News Archive

Maile Padilla ’10 Wins Prestigious Fellowship to Help Indigent Clients

By Andrew Cohen

Over the course of four semesters at Berkeley Law’s Death Penalty Clinic, Maile Padilla ’10 marveled at the “incredible level of training” she received from Director Elisabeth Semel and Associate Director Ty Alper. As a Contra Costa County public defender, Padilla says she draws upon her invaluable training every day but misses that mentorship—a big reason why she is “thrilled” to be one just three recipients of this year’s E. Barrett Prettyman Fellowship.

“Lis and Ty were always accessible no matter the time or topic and never failed to closely review my work,” Padilla said. But with resources scant in public defender offices, she has faced a sobering adjustment: handling a heavy caseload almost entirely on her own. “That’s why this fellowship opportunity was so appealing.”

The Prettyman Fellowship is a two-year criminal law LL.M. program run by the Georgetown Law Center in Washington, D.C. Only three law school graduates are selected each year out of hundreds of applicants. Fellows receive a stipend of $51,150 per year in addition to full tuition and fees; participation is contingent upon admission to the District of Columbia Bar.

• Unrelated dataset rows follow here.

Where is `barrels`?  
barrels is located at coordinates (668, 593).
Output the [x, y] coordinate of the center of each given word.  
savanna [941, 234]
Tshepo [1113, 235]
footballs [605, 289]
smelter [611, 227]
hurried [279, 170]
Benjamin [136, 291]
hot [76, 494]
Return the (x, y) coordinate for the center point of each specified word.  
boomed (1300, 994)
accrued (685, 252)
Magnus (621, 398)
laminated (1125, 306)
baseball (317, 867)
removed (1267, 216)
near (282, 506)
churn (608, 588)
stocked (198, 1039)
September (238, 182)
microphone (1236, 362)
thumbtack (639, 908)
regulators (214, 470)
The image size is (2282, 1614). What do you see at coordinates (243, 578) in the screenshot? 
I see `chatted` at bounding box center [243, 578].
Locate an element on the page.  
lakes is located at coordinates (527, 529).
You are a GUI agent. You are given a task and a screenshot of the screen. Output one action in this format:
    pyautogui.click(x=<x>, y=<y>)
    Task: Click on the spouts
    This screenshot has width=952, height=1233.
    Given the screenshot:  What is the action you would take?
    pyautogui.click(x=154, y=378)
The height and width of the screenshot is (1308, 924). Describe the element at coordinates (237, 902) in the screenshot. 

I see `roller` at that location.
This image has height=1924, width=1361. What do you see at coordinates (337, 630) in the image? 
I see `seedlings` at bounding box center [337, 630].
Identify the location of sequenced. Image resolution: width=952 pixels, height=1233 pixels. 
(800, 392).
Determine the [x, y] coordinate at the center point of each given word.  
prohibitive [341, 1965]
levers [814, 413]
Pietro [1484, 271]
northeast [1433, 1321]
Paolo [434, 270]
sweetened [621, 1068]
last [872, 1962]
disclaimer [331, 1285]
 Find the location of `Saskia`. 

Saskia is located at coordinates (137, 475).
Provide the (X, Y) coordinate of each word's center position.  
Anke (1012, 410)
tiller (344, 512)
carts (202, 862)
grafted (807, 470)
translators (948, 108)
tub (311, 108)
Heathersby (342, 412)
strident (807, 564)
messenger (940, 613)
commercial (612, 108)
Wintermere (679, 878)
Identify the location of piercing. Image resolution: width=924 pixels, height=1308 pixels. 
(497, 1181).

In the first five weeks, fellows engage in a rigorous study of criminal law, criminal procedure, evidence, and trial practice. Thereafter, they represent indigent clients in criminal cases in the D.C. local courts, starting with misdemeanor cases and progressing to felonies.

Their trial work is supervised closely by three law professors and supported by a professional investigator and law-student interns. In the second year, fellows accept fewer cases so they can help supervise students in Georgetown Law’s Criminal Defense & Prisoner Advocacy Clinic, Criminal Justice Clinic, and Juvenile Justice Clinic, while assisting in classroom instruction.

Padilla first heard about the program from Alper, a Prettyman fellow from 1999 to 2001. “He told me what a great experience it was for clinical education and for learning what it’s truly like to be a criminal defense attorney,” she said.

Semel is confident that the Prettyman selection committee made a wise choice, calling Padilla’s work “breathtaking in its scope, detail, and creativity.” She added that “from her first day in the clinic, Maile took the initiative in a way that we hope to see at the end of the clinical training, and never expect to see at the beginning. She’s one of the most self-sufficient and resourceful students whom I have ever supervised.”

Although the Prettyman Fellowship was initially designed to develop clinical educators, fellows now occupy many supervisory positions in programs that serve indigent defendants. In the wake of Hurricane Katrina, for example, the fellows were brought in to help revamp the New Orleans Public Defender’s Office.

After her fellowship, Padilla hopes to run a public defender’s office or assume a comparable leadership role in California. A Chicano Studies major at UCLA, she pursued public defense work to address the discrepancies among races and ethnic backgrounds.

“Coming from a community of color, virtually everyone around you is affected by the criminal justice system,” she said. “But the system doesn’t apply to everyone equally. I went into this line of work to uphold the Constitution for poor people with similar backgrounds of my own.”